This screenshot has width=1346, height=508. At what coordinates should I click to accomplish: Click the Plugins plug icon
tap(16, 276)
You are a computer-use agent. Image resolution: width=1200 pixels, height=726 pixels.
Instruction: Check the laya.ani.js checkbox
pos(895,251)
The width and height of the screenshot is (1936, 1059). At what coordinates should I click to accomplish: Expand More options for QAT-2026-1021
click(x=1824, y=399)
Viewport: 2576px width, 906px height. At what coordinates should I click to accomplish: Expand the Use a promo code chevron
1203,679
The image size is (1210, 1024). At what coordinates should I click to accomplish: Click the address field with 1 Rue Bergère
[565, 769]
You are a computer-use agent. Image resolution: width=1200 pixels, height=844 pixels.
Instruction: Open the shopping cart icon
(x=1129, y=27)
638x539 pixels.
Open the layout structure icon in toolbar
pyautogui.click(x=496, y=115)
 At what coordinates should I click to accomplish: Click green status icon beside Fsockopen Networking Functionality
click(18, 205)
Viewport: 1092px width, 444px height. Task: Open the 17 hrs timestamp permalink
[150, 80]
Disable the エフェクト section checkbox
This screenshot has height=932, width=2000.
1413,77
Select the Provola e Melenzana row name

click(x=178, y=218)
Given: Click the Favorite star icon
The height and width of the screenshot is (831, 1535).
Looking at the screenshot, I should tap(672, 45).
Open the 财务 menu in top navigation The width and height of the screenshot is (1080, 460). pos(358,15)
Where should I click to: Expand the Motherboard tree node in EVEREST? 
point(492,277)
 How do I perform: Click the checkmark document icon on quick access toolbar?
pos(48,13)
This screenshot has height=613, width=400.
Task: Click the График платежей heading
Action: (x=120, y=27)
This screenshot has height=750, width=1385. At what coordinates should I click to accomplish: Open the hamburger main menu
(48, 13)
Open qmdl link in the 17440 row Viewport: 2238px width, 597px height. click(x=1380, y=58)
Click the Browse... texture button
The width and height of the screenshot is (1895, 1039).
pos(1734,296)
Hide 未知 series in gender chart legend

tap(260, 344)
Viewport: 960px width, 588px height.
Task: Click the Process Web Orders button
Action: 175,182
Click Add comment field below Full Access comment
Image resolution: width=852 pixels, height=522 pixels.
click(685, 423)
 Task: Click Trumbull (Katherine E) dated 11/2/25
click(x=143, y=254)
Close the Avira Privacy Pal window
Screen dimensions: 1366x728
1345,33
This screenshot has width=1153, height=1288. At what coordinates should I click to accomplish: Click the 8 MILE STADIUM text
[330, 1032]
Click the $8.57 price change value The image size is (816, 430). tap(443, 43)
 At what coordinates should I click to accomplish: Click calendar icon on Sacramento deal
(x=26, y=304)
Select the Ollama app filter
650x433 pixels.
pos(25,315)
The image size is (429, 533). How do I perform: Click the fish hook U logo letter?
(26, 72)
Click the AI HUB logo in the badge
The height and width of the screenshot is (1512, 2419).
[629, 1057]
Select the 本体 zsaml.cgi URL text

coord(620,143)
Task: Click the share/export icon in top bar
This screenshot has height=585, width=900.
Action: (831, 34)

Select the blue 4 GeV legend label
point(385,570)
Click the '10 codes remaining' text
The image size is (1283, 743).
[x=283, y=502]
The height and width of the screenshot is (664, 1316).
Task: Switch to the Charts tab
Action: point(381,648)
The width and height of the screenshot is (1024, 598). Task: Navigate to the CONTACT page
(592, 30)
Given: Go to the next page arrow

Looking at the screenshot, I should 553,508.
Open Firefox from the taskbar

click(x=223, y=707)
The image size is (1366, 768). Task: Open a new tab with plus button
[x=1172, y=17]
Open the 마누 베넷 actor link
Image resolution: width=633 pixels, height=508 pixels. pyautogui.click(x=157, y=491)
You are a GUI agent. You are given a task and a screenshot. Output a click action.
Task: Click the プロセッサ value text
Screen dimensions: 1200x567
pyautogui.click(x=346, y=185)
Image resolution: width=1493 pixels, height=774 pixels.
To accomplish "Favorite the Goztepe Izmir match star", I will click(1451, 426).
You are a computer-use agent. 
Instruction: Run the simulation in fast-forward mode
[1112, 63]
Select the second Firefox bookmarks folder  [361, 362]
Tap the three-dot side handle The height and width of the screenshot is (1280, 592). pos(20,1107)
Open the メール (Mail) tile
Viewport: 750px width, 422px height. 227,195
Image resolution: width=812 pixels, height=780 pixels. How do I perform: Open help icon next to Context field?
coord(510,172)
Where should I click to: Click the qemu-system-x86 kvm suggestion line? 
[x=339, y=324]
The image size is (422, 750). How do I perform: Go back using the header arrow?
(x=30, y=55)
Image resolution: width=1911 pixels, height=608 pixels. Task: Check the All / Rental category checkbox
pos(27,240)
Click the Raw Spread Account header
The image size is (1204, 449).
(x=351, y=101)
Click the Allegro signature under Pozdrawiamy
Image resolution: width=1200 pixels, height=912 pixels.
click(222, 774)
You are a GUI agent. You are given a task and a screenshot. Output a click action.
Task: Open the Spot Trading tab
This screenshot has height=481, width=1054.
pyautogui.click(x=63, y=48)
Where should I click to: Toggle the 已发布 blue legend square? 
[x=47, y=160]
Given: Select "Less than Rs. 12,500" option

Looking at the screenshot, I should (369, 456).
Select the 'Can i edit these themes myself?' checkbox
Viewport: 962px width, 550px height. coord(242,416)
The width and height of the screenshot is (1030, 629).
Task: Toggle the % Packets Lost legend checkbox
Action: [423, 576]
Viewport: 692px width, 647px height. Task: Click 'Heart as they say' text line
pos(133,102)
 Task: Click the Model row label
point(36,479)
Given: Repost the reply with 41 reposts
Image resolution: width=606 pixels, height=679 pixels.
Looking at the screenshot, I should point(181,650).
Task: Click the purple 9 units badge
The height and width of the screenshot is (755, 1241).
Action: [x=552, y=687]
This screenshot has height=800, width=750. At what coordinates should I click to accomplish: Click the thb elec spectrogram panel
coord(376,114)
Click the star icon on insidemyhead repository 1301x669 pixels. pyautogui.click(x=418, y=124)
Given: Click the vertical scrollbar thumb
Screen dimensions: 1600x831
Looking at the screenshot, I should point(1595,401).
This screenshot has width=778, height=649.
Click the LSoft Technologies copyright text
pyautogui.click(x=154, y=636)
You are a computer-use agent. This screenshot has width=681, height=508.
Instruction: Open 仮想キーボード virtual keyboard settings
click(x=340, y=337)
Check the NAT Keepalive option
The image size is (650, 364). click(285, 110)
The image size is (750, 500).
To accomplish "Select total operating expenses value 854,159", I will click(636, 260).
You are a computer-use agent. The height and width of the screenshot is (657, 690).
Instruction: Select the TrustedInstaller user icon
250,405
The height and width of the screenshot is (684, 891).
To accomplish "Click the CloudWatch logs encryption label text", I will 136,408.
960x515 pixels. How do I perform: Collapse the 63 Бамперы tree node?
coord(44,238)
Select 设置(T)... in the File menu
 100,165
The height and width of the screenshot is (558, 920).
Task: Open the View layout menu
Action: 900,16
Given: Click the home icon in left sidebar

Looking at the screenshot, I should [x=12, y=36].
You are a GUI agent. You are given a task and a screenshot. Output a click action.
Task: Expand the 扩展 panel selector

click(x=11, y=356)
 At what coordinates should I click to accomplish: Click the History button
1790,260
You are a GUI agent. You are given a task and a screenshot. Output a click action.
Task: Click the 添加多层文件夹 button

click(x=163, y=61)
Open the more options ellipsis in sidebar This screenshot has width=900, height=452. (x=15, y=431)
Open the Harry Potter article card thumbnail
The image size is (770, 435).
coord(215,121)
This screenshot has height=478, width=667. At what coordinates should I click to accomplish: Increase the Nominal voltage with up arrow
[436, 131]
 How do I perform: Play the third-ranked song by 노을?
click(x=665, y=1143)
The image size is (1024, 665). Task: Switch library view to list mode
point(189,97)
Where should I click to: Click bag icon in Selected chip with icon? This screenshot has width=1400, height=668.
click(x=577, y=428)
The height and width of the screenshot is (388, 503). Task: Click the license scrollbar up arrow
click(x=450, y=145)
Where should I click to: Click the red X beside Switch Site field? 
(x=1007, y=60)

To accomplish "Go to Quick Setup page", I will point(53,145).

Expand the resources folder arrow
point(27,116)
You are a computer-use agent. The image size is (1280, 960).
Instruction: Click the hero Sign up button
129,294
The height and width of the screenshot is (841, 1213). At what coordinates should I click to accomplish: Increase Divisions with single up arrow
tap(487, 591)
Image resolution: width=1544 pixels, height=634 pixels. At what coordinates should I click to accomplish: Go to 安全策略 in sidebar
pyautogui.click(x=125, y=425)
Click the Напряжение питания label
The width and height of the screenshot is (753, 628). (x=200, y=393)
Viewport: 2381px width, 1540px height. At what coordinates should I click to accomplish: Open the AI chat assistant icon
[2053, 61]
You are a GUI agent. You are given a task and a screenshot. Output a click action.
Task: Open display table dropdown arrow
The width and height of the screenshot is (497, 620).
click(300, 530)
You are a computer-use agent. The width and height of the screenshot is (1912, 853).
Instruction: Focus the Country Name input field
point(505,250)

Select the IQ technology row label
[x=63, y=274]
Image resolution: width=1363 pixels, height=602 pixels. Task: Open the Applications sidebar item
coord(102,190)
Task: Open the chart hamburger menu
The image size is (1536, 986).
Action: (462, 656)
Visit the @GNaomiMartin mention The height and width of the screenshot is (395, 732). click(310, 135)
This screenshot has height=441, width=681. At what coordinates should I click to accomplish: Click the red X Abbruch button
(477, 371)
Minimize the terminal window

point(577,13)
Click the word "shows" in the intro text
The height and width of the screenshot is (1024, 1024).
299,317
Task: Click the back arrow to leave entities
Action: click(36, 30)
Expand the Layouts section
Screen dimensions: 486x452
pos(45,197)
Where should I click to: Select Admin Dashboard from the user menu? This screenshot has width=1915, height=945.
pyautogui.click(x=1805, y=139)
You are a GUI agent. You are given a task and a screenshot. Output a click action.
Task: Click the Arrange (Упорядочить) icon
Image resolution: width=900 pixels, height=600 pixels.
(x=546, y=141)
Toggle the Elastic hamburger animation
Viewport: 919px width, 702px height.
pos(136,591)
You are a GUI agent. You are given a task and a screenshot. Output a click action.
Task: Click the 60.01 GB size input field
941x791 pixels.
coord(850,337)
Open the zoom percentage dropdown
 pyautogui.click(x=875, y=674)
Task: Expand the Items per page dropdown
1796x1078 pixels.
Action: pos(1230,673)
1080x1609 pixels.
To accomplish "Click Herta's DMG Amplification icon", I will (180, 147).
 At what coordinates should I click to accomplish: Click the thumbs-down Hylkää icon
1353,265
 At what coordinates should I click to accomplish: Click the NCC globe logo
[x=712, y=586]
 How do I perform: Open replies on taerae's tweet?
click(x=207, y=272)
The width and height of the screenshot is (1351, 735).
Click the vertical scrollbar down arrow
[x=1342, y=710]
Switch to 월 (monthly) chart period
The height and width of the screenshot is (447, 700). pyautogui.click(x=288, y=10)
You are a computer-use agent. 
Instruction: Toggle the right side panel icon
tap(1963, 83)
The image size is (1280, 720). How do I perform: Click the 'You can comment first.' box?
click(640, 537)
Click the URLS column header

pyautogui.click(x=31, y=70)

> Task item: What you output must be the lines from the opening of the material above up to and including the line with "Click the Browse... texture button", reproduced exactly.

> Your response:
This screenshot has width=1346, height=508. At what coordinates should I click to accomplish: Click the Plugins plug icon
tap(16, 276)
You are a computer-use agent. Image resolution: width=1200 pixels, height=726 pixels.
Instruction: Check the laya.ani.js checkbox
pos(895,251)
The width and height of the screenshot is (1936, 1059). At what coordinates should I click to accomplish: Expand More options for QAT-2026-1021
click(x=1824, y=399)
Viewport: 2576px width, 906px height. At what coordinates should I click to accomplish: Expand the Use a promo code chevron
1203,679
The image size is (1210, 1024). At what coordinates should I click to accomplish: Click the address field with 1 Rue Bergère
[565, 769]
You are a computer-use agent. Image resolution: width=1200 pixels, height=844 pixels.
Instruction: Open the shopping cart icon
(x=1129, y=27)
638x539 pixels.
Open the layout structure icon in toolbar
pyautogui.click(x=496, y=115)
 At what coordinates should I click to accomplish: Click green status icon beside Fsockopen Networking Functionality
click(18, 205)
Viewport: 1092px width, 444px height. Task: Open the 17 hrs timestamp permalink
[150, 80]
Disable the エフェクト section checkbox
This screenshot has height=932, width=2000.
1413,77
Select the Provola e Melenzana row name

click(x=178, y=218)
Given: Click the Favorite star icon
The height and width of the screenshot is (831, 1535).
Looking at the screenshot, I should tap(672, 45).
Open the 财务 menu in top navigation The width and height of the screenshot is (1080, 460). pos(358,15)
Where should I click to: Expand the Motherboard tree node in EVEREST? 
point(492,277)
 How do I perform: Click the checkmark document icon on quick access toolbar?
pos(48,13)
This screenshot has height=613, width=400.
Task: Click the График платежей heading
Action: (x=120, y=27)
This screenshot has height=750, width=1385. At what coordinates should I click to accomplish: Open the hamburger main menu
(48, 13)
Open qmdl link in the 17440 row Viewport: 2238px width, 597px height. click(x=1380, y=58)
Click the Browse... texture button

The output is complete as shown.